>> begin

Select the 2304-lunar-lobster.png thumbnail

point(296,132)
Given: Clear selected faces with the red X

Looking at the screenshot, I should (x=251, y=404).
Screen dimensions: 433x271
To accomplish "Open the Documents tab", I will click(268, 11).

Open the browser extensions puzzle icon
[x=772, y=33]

>> end

> **STATED EXERCISE**
Pull every line of the material above and copy each one out word for word, in its original order.

> **TASK OUTPUT**
Select the 2304-lunar-lobster.png thumbnail

point(296,132)
Given: Clear selected faces with the red X

Looking at the screenshot, I should (x=251, y=404).
Screen dimensions: 433x271
To accomplish "Open the Documents tab", I will click(268, 11).

Open the browser extensions puzzle icon
[x=772, y=33]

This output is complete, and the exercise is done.